— REQUIREMENT —
Copy each line in the data below that contains the word "will".

— INFORMATION SUPPLIED —
·····

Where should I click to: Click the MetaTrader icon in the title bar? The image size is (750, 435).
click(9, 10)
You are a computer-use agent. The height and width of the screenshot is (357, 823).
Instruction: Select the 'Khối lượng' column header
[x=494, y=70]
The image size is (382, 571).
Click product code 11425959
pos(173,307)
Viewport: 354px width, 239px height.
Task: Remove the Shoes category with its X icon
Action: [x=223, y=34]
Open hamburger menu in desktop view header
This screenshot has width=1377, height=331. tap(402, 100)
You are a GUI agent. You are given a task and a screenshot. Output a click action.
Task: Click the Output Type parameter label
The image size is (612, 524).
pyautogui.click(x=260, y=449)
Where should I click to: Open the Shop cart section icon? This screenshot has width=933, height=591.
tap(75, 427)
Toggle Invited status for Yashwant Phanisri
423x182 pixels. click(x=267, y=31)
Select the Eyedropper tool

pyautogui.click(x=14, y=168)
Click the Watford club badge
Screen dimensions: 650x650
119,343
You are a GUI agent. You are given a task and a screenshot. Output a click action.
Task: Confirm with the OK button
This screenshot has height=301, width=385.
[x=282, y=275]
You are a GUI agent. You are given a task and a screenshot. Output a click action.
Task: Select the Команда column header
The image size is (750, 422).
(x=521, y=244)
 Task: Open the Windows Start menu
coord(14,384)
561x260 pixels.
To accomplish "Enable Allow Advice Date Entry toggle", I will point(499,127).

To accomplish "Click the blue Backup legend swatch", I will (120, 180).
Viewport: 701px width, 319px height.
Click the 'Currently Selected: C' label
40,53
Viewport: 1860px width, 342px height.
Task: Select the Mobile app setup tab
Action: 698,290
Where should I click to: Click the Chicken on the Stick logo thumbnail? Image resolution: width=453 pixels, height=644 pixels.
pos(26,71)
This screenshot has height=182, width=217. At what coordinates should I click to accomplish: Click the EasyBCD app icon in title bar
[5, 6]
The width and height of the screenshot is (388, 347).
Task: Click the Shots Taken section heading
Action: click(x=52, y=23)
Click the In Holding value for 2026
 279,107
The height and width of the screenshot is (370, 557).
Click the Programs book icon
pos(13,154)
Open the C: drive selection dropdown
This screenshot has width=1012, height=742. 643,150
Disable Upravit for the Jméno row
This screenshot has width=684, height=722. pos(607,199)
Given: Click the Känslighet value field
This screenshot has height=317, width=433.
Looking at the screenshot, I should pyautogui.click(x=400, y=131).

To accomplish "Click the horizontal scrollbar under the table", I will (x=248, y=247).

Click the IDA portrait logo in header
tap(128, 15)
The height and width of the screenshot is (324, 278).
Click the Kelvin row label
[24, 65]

·····

— SOLUTION FOR THIS EXERCISE —
To accomplish "Enable Allow Advice Date Entry toggle", I will point(499,127).
To accomplish "Click the blue Backup legend swatch", I will (120, 180).
To accomplish "Click the horizontal scrollbar under the table", I will (x=248, y=247).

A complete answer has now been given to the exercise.